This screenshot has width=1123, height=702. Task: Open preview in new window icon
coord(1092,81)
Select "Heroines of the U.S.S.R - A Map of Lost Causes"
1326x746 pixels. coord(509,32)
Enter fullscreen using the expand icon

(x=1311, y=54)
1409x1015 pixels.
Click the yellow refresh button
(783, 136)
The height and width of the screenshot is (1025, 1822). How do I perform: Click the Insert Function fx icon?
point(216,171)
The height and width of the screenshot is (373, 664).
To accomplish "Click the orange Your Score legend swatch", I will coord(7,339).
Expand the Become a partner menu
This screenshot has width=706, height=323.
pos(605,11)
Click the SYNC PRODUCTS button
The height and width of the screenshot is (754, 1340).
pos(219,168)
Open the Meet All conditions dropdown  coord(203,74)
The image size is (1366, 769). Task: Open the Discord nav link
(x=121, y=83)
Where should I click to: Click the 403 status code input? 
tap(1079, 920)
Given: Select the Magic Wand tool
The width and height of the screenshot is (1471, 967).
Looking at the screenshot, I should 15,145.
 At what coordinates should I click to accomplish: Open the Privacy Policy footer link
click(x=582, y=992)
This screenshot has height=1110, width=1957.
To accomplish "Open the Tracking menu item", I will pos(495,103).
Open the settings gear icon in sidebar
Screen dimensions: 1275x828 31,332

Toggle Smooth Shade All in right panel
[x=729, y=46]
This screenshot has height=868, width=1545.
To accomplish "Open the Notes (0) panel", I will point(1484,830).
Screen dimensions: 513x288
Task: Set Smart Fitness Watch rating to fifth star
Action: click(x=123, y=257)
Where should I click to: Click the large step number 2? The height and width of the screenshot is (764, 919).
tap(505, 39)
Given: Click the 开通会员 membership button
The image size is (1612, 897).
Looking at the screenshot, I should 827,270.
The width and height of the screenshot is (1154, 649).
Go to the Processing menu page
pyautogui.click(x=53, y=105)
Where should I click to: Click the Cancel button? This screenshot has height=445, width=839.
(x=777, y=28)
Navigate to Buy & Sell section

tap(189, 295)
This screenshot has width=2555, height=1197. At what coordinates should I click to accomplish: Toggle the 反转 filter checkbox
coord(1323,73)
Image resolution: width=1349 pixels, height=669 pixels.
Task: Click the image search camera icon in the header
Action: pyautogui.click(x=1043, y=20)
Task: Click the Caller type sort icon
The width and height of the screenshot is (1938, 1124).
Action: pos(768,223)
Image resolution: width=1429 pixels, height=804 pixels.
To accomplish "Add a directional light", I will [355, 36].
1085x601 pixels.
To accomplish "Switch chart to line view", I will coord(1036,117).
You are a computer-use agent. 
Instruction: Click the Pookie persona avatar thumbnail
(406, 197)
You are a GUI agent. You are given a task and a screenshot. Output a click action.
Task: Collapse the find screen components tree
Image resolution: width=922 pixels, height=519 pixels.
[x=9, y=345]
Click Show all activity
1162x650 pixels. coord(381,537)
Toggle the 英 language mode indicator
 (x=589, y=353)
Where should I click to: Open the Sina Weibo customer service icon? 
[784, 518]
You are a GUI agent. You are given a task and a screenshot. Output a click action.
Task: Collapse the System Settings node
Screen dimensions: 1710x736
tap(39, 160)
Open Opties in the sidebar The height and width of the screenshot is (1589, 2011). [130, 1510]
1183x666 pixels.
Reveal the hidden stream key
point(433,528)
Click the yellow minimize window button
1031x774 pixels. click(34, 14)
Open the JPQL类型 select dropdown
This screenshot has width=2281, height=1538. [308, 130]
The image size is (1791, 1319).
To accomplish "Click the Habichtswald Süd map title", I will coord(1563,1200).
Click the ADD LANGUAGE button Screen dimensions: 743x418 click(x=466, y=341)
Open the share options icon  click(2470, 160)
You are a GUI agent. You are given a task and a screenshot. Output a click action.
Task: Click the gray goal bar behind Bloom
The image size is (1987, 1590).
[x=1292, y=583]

● ● ● ● ● ● ●

Only the lines from the one containing "Click the yellow minimize window button" through the end of the data above are wanted, both ends included; restate them word for word.

Click the yellow minimize window button
1031x774 pixels. click(34, 14)
Open the JPQL类型 select dropdown
This screenshot has width=2281, height=1538. [308, 130]
The image size is (1791, 1319).
To accomplish "Click the Habichtswald Süd map title", I will coord(1563,1200).
Click the ADD LANGUAGE button Screen dimensions: 743x418 click(x=466, y=341)
Open the share options icon  click(2470, 160)
You are a GUI agent. You are given a task and a screenshot. Output a click action.
Task: Click the gray goal bar behind Bloom
The image size is (1987, 1590).
[x=1292, y=583]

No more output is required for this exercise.